The hiker didn’t take the optimal route to the basecamp, because she couldn’t know that route in advance. Instead, she let the slope of the loss function guide her every step. After two abrupt changes of direction, she finally reached the bottom of the valley, and proceeded along a gently sloping trail down to the basecamp.
GD doesn’t give you many guarantees. By using it, we could follow a longer route than the shortest possible one. We could step past the basecamp, and then have to backtrack. We could even step further away from the basecamp, as the crow flies.
There are also a few unlucky cases where gradient descent might miss its target entirely. One such case has to do with the learning rate, and we’ll explore it in the Hands On exercise at the end of this chapter. Most GD failures, however, have to do with the shape of the loss surface.
With some imagination, you can probably think of a surface that trips up the hiker on her way to the basecamp. What if the loss surface includes a sudden cliff like the one in following graph, and the hiker ends up making her best Wile E. Coyote impression?
Here is another example: what if the hiker reaches a local minimum, like the one in this graph, instead of the global minimum that it’s supposed to reach?
The gradient at the bottom of the local minimum is zero. If gradient descent gets in there, it gets stuck.
Long story short, GD works well as long as the loss surface has a few characteristics. In mathspeak, a good loss function should be convex (meaning that it doesn’t have bumps that result in local minima); continuous (meaning that it doesn’t have vertical cliffs or gaps); and differentiable (meaning that it’s smooth, without cusps and other weird spots where you cannot even calculate a derivative). Our current loss function ticks all those boxes, so it’s ideal for GD. Later on, we will apply GD to other functions, and we will vet those functions for such prerequisites.

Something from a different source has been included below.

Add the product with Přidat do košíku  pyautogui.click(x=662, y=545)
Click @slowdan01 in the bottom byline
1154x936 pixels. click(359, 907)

GD is also the main reason why we implemented our loss with the mean squared error formula. We could have used the mean absolute value of the error—but the mean absolute value doesn’t work well with GD, because it has a non-differentiable cusp around the value 0. As a bonus, squaring the error makes large errors even larger, creating a really steep surface as you get further away from the minimum. In turn, that steepness means that GD blazes toward the minimum at high speed. Because of both its smoothness and its steepness, the mean squared error is a great fit for GD.